• WRITTEN INSTRUCTION
Starting with the line that contains "Task: Click the Chrome downloads icon" and going on through the end of the records below, rewrite those lines with "Viewport" renamed to "Screen" and everything else unchanged. Leave the pictures out of your answer.

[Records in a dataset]
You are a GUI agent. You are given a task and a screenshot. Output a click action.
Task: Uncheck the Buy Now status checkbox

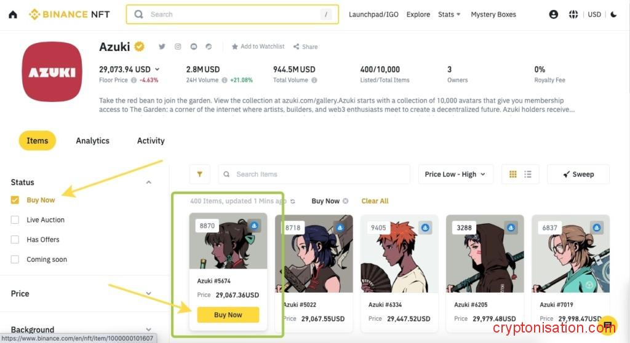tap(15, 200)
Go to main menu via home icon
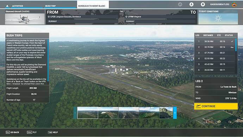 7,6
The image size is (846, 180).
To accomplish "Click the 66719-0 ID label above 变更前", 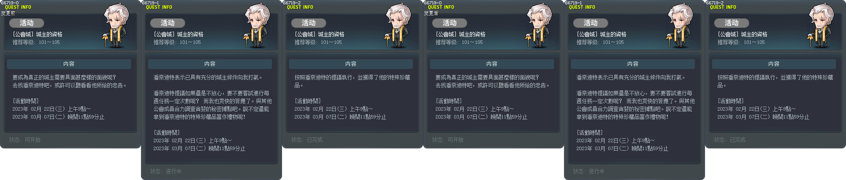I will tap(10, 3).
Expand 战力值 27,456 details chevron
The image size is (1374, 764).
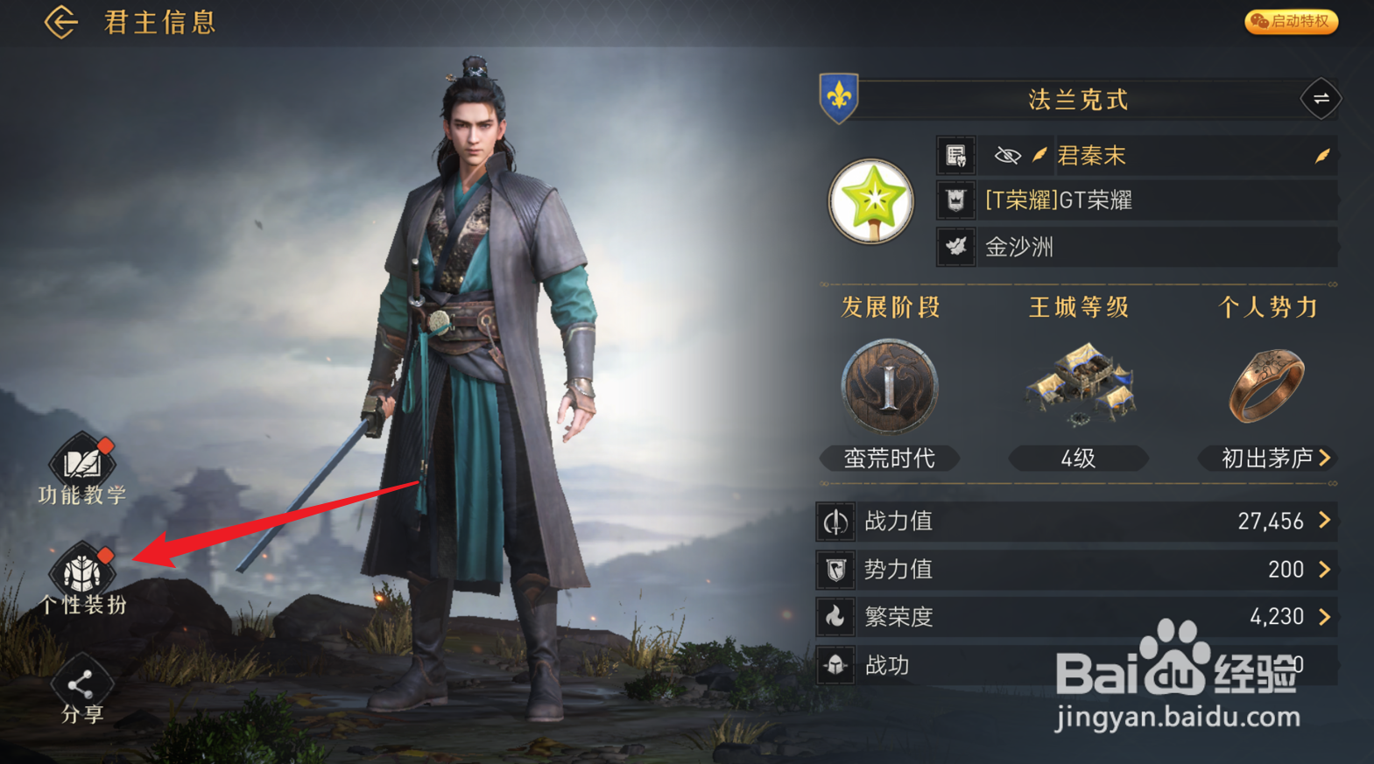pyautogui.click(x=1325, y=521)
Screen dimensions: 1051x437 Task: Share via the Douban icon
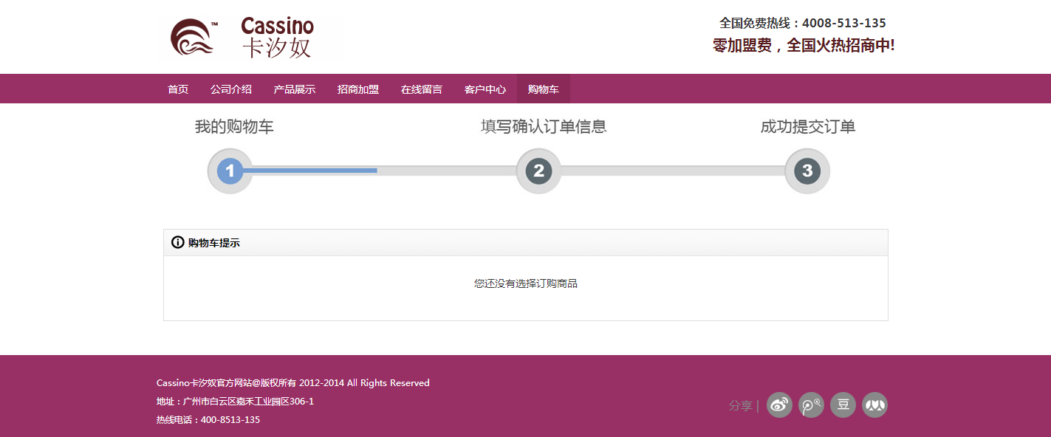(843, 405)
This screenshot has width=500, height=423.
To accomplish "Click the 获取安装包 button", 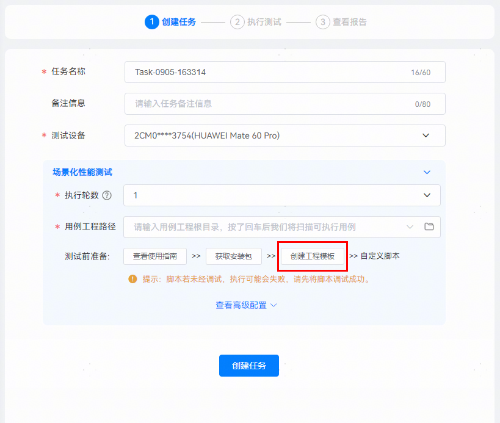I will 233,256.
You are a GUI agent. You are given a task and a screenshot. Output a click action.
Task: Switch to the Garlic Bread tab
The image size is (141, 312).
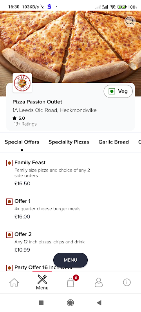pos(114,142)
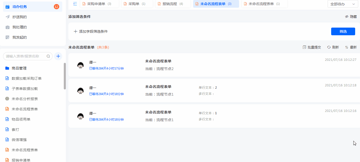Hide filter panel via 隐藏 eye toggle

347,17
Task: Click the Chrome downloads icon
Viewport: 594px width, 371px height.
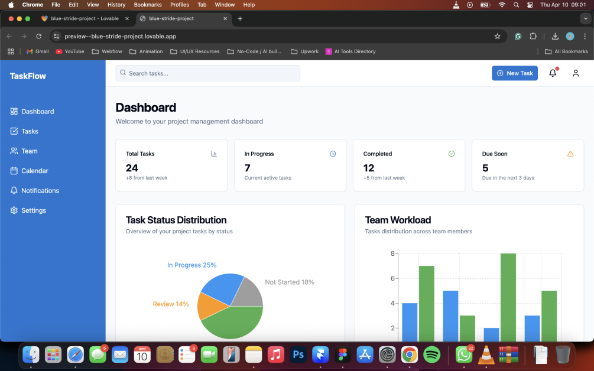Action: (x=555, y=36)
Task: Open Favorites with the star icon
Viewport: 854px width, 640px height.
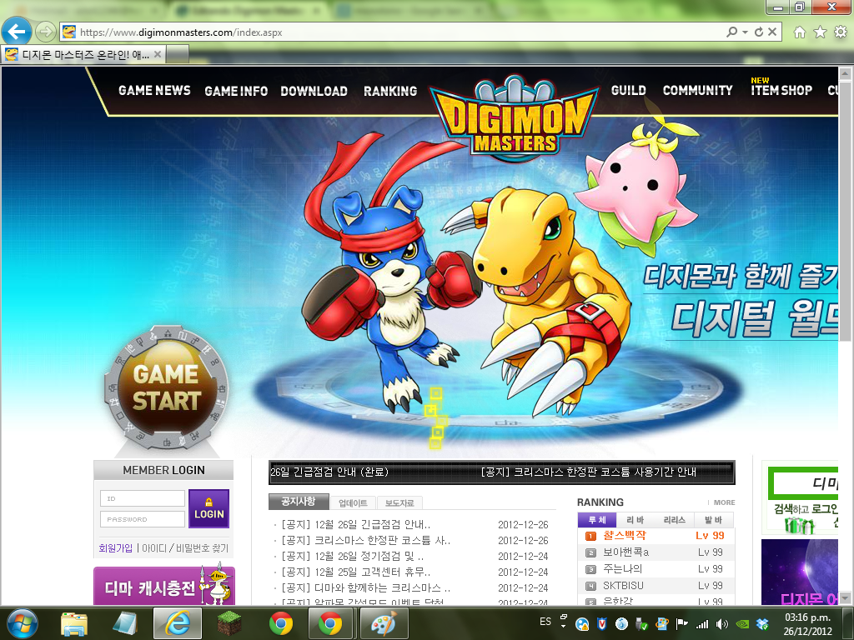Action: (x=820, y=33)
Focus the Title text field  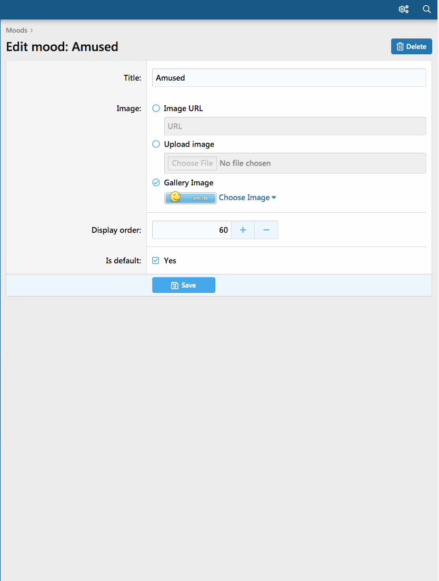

• COMPLETED EXERCISE
Task: Click the Chrome downloads icon
Screen: 594px width, 371px height.
Action: (x=555, y=36)
Task: Open Favorites with the star icon
Screen: 854px width, 640px height.
Action: (x=820, y=33)
Focus the Title text field  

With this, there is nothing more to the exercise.